Among the records that follow, find the line with "This screenshot has" and the line with "Click the 오전". Set down those lines and all lines between them exactly, without adding anything.

** EXERCISE MATERIAL follows **

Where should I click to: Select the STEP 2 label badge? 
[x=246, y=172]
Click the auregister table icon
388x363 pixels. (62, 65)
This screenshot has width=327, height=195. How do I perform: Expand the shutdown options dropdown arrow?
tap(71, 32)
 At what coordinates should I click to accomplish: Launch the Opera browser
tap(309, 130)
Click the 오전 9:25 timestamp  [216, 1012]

** End of EXERCISE MATERIAL **
** EXERCISE MATERIAL follows **

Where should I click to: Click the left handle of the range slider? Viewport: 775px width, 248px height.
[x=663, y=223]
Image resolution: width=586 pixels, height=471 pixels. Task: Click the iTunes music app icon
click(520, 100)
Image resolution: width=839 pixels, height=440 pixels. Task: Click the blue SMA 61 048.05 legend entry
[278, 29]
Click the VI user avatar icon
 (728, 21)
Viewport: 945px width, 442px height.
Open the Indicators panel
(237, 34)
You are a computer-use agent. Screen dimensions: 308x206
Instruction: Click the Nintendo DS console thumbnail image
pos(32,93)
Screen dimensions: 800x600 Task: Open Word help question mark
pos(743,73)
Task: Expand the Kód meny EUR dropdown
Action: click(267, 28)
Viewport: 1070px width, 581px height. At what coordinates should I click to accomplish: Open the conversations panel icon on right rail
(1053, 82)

** End of EXERCISE MATERIAL **

REPLY:
This screenshot has width=327, height=195. How do I perform: Expand the shutdown options dropdown arrow?
tap(71, 32)
 At what coordinates should I click to accomplish: Launch the Opera browser
tap(309, 130)
Click the 오전 9:25 timestamp  [216, 1012]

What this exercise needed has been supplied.